» **ASSIGNMENT**:
Check each line of the entries below for the word "link", and copy out the ones that have it.

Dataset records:

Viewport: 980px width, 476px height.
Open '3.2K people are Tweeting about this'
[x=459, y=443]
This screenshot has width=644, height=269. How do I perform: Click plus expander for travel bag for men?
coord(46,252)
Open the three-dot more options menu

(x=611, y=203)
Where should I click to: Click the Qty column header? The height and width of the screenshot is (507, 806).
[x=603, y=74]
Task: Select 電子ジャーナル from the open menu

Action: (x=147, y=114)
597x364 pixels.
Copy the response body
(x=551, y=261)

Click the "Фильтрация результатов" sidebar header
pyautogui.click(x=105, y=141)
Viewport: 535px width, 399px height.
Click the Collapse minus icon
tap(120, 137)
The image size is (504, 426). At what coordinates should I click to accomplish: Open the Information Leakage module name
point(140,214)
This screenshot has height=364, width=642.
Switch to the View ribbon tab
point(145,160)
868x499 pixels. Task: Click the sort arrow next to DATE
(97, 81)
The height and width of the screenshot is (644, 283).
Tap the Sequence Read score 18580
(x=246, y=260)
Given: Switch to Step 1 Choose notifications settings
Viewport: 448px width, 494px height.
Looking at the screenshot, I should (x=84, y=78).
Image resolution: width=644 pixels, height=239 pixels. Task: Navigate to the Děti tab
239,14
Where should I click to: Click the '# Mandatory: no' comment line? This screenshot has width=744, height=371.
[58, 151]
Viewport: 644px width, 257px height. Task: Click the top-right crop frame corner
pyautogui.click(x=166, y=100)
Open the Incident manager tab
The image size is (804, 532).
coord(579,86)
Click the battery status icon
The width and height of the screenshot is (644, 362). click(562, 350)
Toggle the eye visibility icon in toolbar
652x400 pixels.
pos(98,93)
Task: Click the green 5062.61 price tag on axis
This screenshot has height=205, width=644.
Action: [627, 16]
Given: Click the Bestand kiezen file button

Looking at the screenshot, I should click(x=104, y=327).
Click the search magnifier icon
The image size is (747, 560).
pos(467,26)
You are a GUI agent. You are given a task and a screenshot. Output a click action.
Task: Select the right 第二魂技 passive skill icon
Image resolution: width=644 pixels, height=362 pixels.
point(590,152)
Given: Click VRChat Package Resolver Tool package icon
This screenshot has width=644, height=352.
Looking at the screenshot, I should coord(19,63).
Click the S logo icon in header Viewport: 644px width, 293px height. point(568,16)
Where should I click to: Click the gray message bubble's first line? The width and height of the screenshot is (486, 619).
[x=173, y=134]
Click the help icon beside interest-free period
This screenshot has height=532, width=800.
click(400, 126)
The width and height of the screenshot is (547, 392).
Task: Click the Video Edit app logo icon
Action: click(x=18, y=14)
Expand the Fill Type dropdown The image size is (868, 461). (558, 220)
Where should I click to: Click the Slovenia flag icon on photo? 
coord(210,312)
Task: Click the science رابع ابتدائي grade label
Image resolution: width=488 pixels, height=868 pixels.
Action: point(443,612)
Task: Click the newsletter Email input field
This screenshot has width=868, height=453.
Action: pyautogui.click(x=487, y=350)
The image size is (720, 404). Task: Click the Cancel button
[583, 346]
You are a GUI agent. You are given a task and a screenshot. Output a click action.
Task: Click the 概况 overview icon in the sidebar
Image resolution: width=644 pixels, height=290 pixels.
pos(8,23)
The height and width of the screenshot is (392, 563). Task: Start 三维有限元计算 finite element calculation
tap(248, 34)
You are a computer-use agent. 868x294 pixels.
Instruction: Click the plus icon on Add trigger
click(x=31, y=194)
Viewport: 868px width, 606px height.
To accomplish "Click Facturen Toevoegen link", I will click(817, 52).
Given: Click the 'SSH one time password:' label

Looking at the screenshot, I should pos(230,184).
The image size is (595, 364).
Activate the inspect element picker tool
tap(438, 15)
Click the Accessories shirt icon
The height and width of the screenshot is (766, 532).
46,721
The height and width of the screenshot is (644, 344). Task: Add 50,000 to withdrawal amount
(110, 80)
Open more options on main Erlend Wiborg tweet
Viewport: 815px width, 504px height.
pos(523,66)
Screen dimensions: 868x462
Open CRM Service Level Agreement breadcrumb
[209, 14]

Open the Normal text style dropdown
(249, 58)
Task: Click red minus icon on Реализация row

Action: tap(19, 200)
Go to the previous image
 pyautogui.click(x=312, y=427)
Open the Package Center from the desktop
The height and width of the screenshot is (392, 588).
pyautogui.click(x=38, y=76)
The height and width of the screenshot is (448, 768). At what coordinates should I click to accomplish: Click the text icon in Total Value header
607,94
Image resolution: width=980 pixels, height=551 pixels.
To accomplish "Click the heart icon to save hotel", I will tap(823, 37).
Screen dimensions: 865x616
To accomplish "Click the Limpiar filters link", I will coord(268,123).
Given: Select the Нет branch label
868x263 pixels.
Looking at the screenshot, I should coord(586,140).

» **RESULT OF THE TASK**:
To accomplish "Click Facturen Toevoegen link", I will click(817, 52).
To accomplish "Click the Limpiar filters link", I will coord(268,123).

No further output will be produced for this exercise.